Directions for this task: Begin at the line that has "coordinates (214, 430)." and stop after the one that has "address-bar: › Quick". Recast those lines as a two-column CSV with the headers input and output. Give one row per entry, with its text and its answer each in a single quoted field and line breaks turned into spaces.

##### Dataset records #####

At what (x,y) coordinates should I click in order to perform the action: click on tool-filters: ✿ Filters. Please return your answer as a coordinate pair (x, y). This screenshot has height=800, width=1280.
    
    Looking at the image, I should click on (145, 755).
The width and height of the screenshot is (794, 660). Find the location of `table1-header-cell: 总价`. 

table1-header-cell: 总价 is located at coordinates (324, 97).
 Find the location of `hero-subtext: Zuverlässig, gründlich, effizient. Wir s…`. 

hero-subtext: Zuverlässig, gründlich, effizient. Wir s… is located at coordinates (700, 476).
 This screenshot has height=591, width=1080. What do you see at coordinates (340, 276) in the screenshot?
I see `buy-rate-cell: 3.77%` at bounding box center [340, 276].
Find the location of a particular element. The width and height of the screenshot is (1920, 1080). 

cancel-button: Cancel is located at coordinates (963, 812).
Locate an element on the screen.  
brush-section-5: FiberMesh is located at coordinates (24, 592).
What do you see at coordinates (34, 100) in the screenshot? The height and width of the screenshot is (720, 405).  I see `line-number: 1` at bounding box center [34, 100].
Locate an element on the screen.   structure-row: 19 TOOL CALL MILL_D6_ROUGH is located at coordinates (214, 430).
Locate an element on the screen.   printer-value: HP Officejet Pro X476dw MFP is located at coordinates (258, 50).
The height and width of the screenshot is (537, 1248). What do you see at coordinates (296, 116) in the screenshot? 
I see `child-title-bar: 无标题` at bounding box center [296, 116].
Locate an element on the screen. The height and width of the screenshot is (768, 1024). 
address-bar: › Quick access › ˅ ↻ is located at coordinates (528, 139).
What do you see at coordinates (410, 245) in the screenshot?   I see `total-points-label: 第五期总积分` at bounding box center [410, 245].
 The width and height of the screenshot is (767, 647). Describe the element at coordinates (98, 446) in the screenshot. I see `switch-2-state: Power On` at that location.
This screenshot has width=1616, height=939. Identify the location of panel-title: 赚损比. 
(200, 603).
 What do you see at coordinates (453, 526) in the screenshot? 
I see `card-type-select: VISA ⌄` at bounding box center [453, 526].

#####

Result of the exercise:
input,output
"Locate an element on the screen.","structure-row: 19 TOOL CALL MILL_D6_ROUGH is located at coordinates (214, 430)."
"Locate an element on the screen.","printer-value: HP Officejet Pro X476dw MFP is located at coordinates (258, 50)."
"The height and width of the screenshot is (537, 1248). What do you see at coordinates (296, 116) in the screenshot?","I see `child-title-bar: 无标题` at bounding box center [296, 116]."
"Locate an element on the screen. The height and width of the screenshot is (768, 1024).","address-bar: › Quick access › ˅ ↻ is located at coordinates (528, 139)."